What is being asked:
Would you please return all of the entries below exactly as shown?

Data provided:
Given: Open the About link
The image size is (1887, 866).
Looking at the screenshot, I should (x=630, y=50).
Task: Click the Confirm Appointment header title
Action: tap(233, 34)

Solution for this task:
Given: Open the About link
The image size is (1887, 866).
Looking at the screenshot, I should (x=630, y=50).
Task: Click the Confirm Appointment header title
Action: tap(233, 34)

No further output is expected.